* Requisitos do problema *
Devolva, sem qualquer alteração, o trecho do texto sobre a EPAL e as alterações climáticas que vai de "## Mário Barros" a "cenários, o Adaptaclima.".

# EPAL adapta-se às alterações climáticas



## Mário Barros (4 Jul 2013 às 13:46)

*EPAL adapta-se às alterações climáticas*


> Aumento das temperaturas máximas anuais entre os 1,7º C e os 3º C, redução da precipitação entre 7,6% e 20,9% no pior cenário, e mais anos de seca extrema e de ondas de calor, face aos últimos 29 anos. Estas são algumas das conclusões do primeiro estudo feito em Portugal sobre as alterações climáticas e sobre como adaptar o ciclo urbano da água a diferentes cenários, o Adaptaclima.
> 
> Os dados do estudo, ontem apresentado pela Empresa Portuguesa das Águas Livres (EPAL), responsável pelo abastecimento de água a cerca de um quarto da população portuguesa (cerca de três milhões de pessoas, em 35 concelhos), apontam como principais consequências das alterações climáticas na rede pública o facto de o caudal médio anual dos rios «poder diminuir de 20% a 34% na chegada à albufeira de Castelo de Bode, a principal origem de água da EPAL (75%), e entre 31 e 49% em Valada do Tejo, a segunda, até ao final do século».
> 
> ...



Projecto interessante.
http://www.adaptaclima.eu/?idioma=pt


----------

* Dados armazenados *
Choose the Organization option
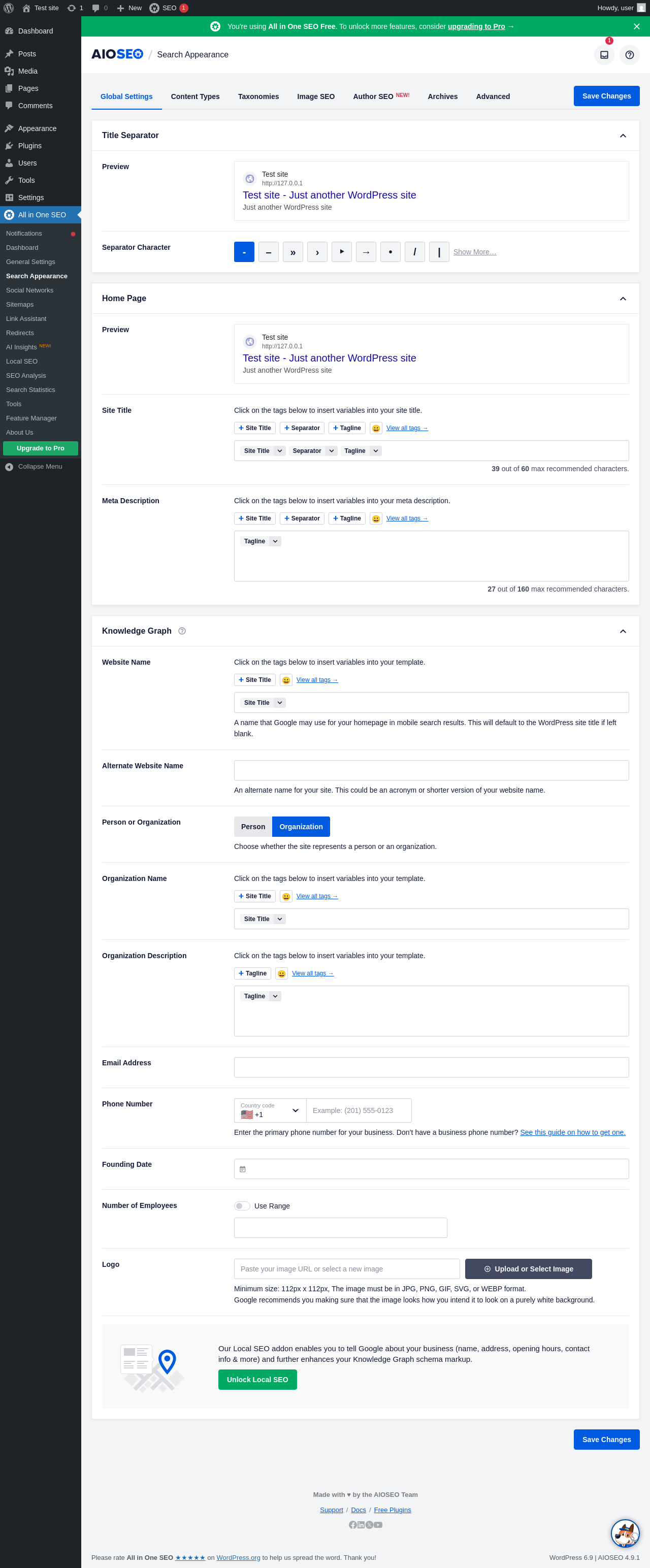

* Resolução do problema *
## Mário Barros (4 Jul 2013 às 13:46)

*EPAL adapta-se às alterações climáticas*


> Aumento das temperaturas máximas anuais entre os 1,7º C e os 3º C, redução da precipitação entre 7,6% e 20,9% no pior cenário, e mais anos de seca extrema e de ondas de calor, face aos últimos 29 anos. Estas são algumas das conclusões do primeiro estudo feito em Portugal sobre as alterações climáticas e sobre como adaptar o ciclo urbano da água a diferentes cenários, o Adaptaclima.